Yet, most people are content with their thinking. Because the development of thinking typically is not valued in human societies, people don't tend to trace the problems in their lives to problems in their thinking. Instead, they often live the whole of their lives without recognizing the leading role that thinking plays in it.

To improve your quality of life significantly, you must begin to take thinking seriously—to become a student, if you will, of thinking. You must begin to observe thinking, examine it, witness its power in action. You must begin to discipline your thinking through knowledge of thinking, and you should practice using that knowledge (of thinking) daily. You must begin to analyze your thinking, assess your thinking, improve your thinking. You must engage in critical thinking.

This book explores some of the basic facts about thinking. Although the study of thinking and its relationship to emotions and desires are complex, its foundations are quite simple. The trick is to use basic principles systematically to change your life for the better. In other words, the trick is to put critical thinking into action in your life. You can learn it. You can use it. This book provides some of the building blocks.

Could Your Thinking Be Your Problem?

To begin to take thinking seriously, you must first recognize the inherently flawed nature of human thought in its "normal" state. Put another way, without active intervention, human thinking naturally develops problems. For example, humans are prejudiced. We stereotype one another. We are often hypocritical. We sometimes justify in our own minds policies and practices that result in stealing, killing, and torture. We often ignore important problems that we could, with determination and good thinking, solve—problems such as world hunger, poverty, and homelessness.
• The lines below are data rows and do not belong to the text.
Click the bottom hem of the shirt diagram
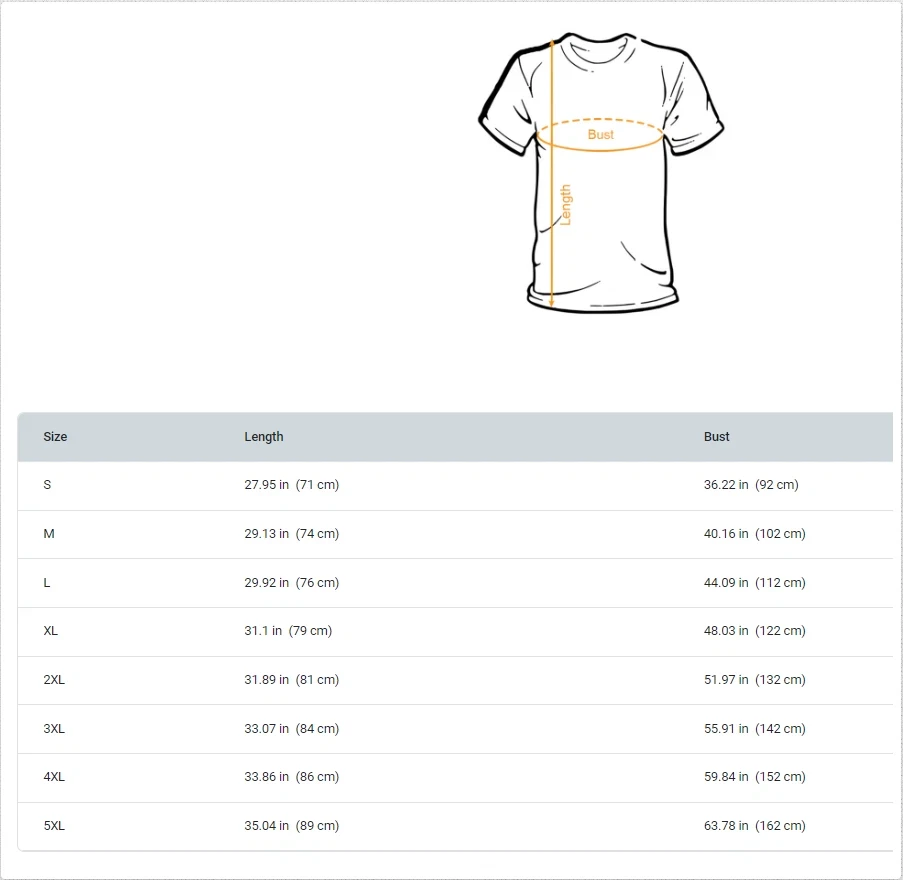903x880 pixels. point(600,300)
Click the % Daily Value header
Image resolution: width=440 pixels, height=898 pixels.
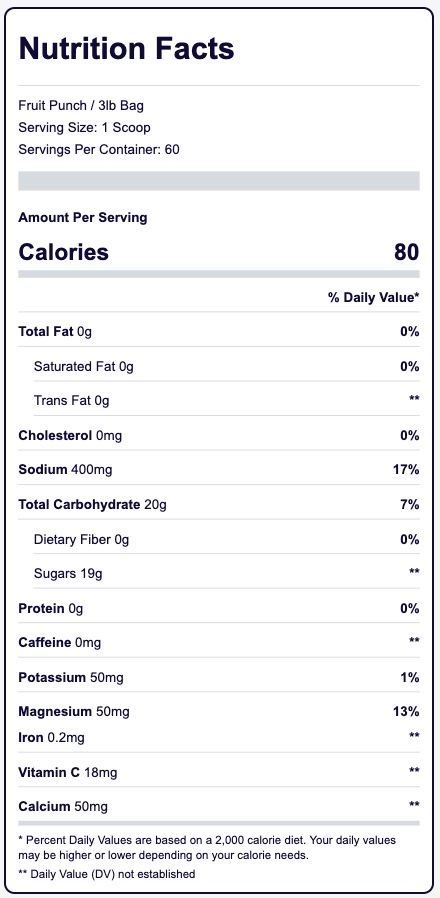[374, 297]
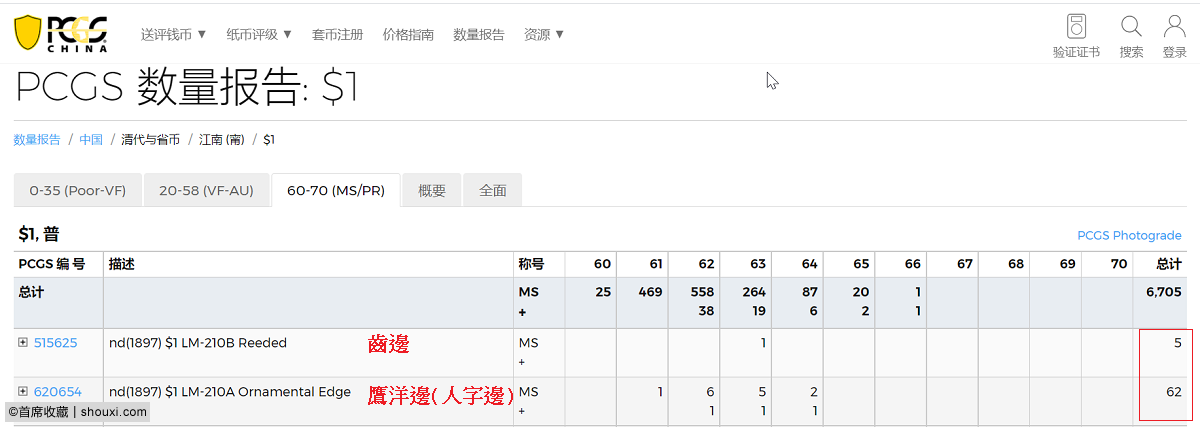Open coin number 515625 link
Screen dimensions: 1200x427
click(x=55, y=343)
What is more, when we behave irrationally, our behavior usually seems reasonable to us. When challenged, the mind says (to itself), "Why are these people giving me a hard time? I'm just doing what makes sense. Any reasonable person would see that!" In short, we naturally think that our thinking is fully justified. As far as we can tell, we are only doing what is right and proper and reasonable. Any fleeting thoughts suggesting that we might be at fault typically are overcome by more powerful self-justifying thoughts: "I don't mean any harm. I'm just! I'm fair! It's the others who are wrong!"

It is important to recognize this self-justifying nature of the human mind as its natural state. In other words, humans don't have to learn self-justifying, self-serving, self-deceptive thinking and behavior. These patterns are innate in every one of us. How does self-deception work in the mind? In other words, how can it be that we can see ourselves as right even when readily available evidence proves us wrong? One powerful reason is the mind's native ability to represent unreasonable thoughts as perfectly reasonable. Indeed, this is perhaps the most significant reason that humans fail to recognize their own irrationality.

For example, consider the female supervisor who, after interviewing both male and female applicants, always hires women 2 . This supervisor considers herself unbiased and objective. When asked why she hires only female employees, she most likely would give reasons to support her decisions—facts, for example, about the applicants' work experiences, skills, and so forth. In supporting her hiring decisions, she would see herself as even-handed, as simply trying to hire the best employees for the job. Indeed, the only way she can feel justified in her own mind is to see herself as behaving objectively. In other words, biased thinking appears to the mind as dispassionate, unprejudiced, impartial thinking. We don't see ourselves as wrong. Rather, we see ourselves as right, as doing what is most reasonable in the situation, even when we are dead wrong.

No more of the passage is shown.